Литмир - Электронная Библиотека
A
A

Крепко ругнул лесовой внучку, свалился пьяный с пня и уснул богатырским сном. А остальные ведьмы и бесы по лесу разбрелись.

А ведьма говорит: «В лесу мне каждая тропка знакома, пойдем, я тебя провожу, здесь недалеко стоят ваши цыганские палатки. Я тебя доведу ближней дорогой. Но только до дороги доведу. На дорогу выходить мне нельзя». Довела она Мишу, как обещала. Остановился Миша, снял с шеи крест и мигом надел ведьме на шею, а потом схватил ее в охапку. Стала она вырываться, но Миша крепко ее держал. По лесу пошел вой и плач, вокруг Миши завертелись страшные чудовища, но он ни на что не обращал внимания. Он решил жениться на красавице ведьме и, сжимая ее крепко в своих объятиях, шел с ней по тропке, а потом выпрыгнул на дорогу. Мгновенно все стихло, и ведьма бессильно повисла у Миши на руках. И вот в небе заиграло солнце.

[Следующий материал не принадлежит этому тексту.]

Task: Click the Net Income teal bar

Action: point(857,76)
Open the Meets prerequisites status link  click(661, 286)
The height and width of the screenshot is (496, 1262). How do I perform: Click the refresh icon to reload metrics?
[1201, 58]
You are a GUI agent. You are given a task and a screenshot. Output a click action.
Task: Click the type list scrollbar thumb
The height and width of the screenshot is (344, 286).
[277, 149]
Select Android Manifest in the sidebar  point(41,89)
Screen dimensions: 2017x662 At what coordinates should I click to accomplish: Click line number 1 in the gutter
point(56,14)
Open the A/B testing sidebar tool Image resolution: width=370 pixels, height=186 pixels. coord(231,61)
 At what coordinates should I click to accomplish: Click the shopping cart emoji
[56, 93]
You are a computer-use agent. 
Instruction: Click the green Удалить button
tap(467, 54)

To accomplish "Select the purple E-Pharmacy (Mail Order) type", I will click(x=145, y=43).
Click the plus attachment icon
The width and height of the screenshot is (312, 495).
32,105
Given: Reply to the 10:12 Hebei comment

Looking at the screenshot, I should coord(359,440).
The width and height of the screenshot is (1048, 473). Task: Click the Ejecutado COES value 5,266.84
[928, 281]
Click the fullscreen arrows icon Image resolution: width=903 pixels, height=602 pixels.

Очнулась ведьма, обняла Мишу и сказала: «Вырвал ты меня из бесовских рук, теперь я твоя». Пришел Миша с ней в церковь. Отец Пафнутий окрестил ее, помазал миром, окропил святой водой, дал поцеловать крест и нарек ей имя — Евдокия. Миша купил ей крест, а свой от нее забрал. Надела она себе на шею крест, и пошли они к палаткам. Там он родителям все рассказал, выложил из карманов заработанные на ярмарке деньги и отдал отцу. Сыграли богатую свадьбу. Весь табор гулял неделю. Цыганки дивились, а цыгане восхищались Мишиной храбростью и дали ему прозвище Рома Бесы. И так пошел цыганский род Бесы. Род этот древний и существует уже века. Клялся цыган, рассказавший это, что все — правда. «Тэлмар ман о дэвэл!» («Убей меня Бог!»)

Леший даже во сне слышал голос отца и как он его наставляет. «Учись жить!» — говорил отец. Говорил же это отец потому, что, живя в Москве, зимой они с матерью выступали в «Поплавке» — грязном, старом корабле, пришвартованном в Каменщиках, тогдашней окраине города, — Леший бегал по всем барачным закоулкам, дрался со шпаной насмерть и вырос — босой, раздетый чуть ли не догола в любой мороз, — не был он особенно силен, но ловкостью обладал такой, что ухватить его никто не мог, тем и спасался. Отец его за драки не лупил, а только обучал «городским манерам», чтобы вырос как господа, а не как шпана. Лупили его нещадно, лишь когда старших не слушал или слишком дерзок был, а это в нем как заноза сидело.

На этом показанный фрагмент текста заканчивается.